(Exercise prompt): Copy out the entire passage below on shareholder and director disputes in pharmacy businesses, word for word.

(Excerpted passage):
##############################

The challenges faced by pharmacy such as rising customer expectations can lead to tension between directors, shareholders and employees. Clear rules regarding corporate governance are needed. Stephen Burns and Katie Bewick report...
Disputes often arise because of a breakdown in communications and disputes between those individuals. Disputes can be avoided by thinking ahead on the formation of the business through a shareholders' agreement and/or well drafted company's articles of association.
However in reality this does not always happen when it should and businesses can find themselves in difficult situations when a dispute arises. As a shareholder, knowing your legal rights at the outset and how to handle internal disputes is imperative.
The role of directors and shareholders
A shareholder director has two separate roles in a business; one of shareholder and one of director. Care needs to be taken to ensure that a director who is also a shareholder continues to discharge their duties as a director even in the event of a dispute between himself and another shareholder.
All directors (whether a shareholder or not) have duties to the company to promote its success and avoid conflicts of interest.
Where a director is in breach of duty, it may be possible for an aggrieved shareholder to bring a derivative action against them. The shareholder bringing the derivative action ‘stands in the shoes' of the company to bring a claim against the director in question.

##############################

(Data for review):
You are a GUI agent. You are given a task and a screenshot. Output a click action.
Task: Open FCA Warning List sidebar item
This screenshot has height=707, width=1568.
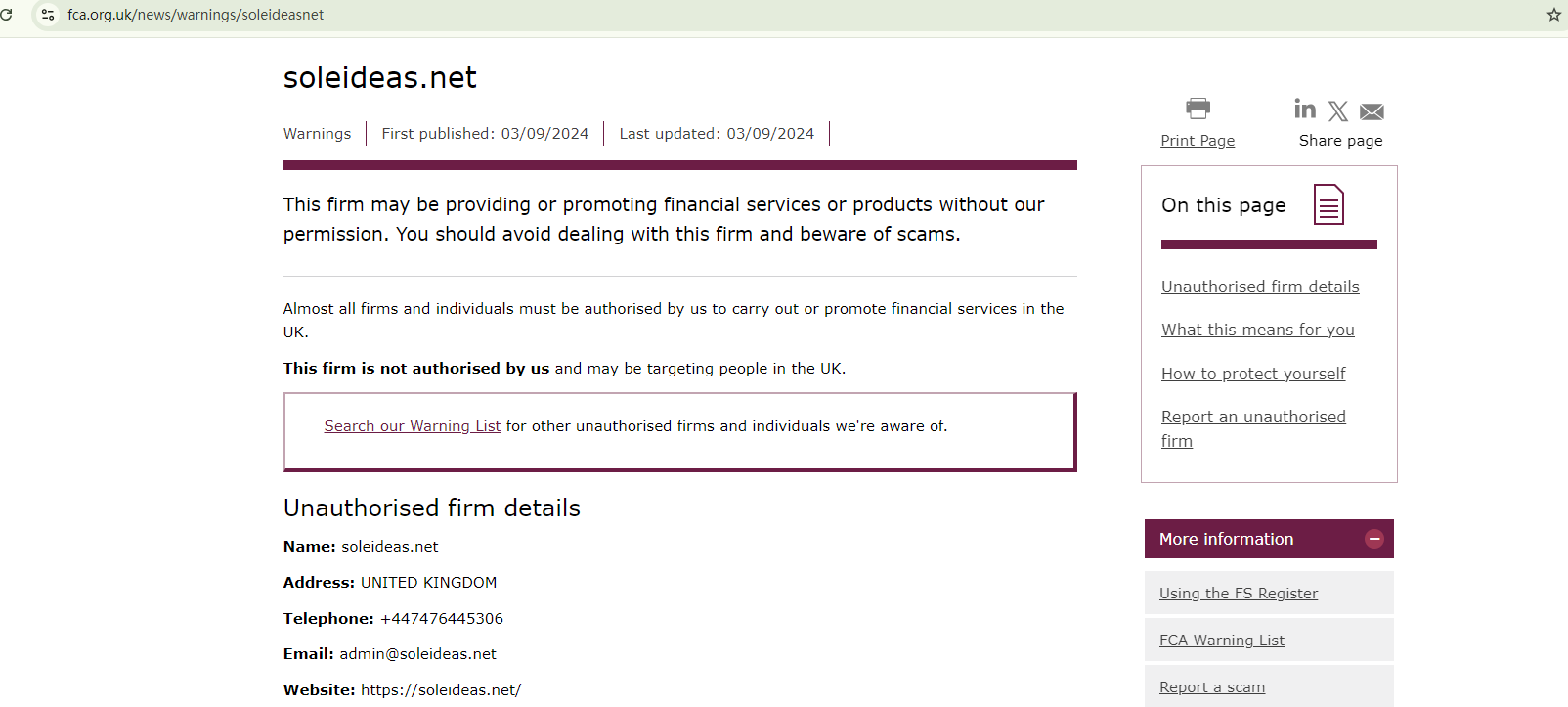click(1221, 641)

##############################

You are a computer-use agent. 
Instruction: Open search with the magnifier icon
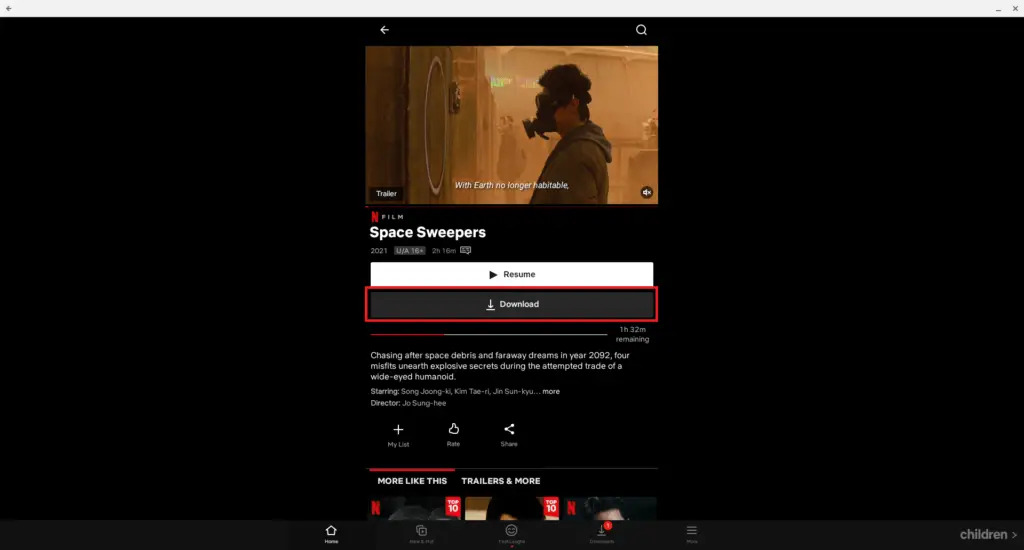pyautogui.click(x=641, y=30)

##############################

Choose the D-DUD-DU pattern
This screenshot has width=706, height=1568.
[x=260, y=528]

##############################

(Solved problem):
The challenges faced by pharmacy such as rising customer expectations can lead to tension between directors, shareholders and employees. Clear rules regarding corporate governance are needed. Stephen Burns and Katie Bewick report...
Disputes often arise because of a breakdown in communications and disputes between those individuals. Disputes can be avoided by thinking ahead on the formation of the business through a shareholders' agreement and/or well drafted company's articles of association.
However in reality this does not always happen when it should and businesses can find themselves in difficult situations when a dispute arises. As a shareholder, knowing your legal rights at the outset and how to handle internal disputes is imperative.
The role of directors and shareholders
A shareholder director has two separate roles in a business; one of shareholder and one of director. Care needs to be taken to ensure that a director who is also a shareholder continues to discharge their duties as a director even in the event of a dispute between himself and another shareholder.
All directors (whether a shareholder or not) have duties to the company to promote its success and avoid conflicts of interest.
Where a director is in breach of duty, it may be possible for an aggrieved shareholder to bring a derivative action against them. The shareholder bringing the derivative action ‘stands in the shoes' of the company to bring a claim against the director in question.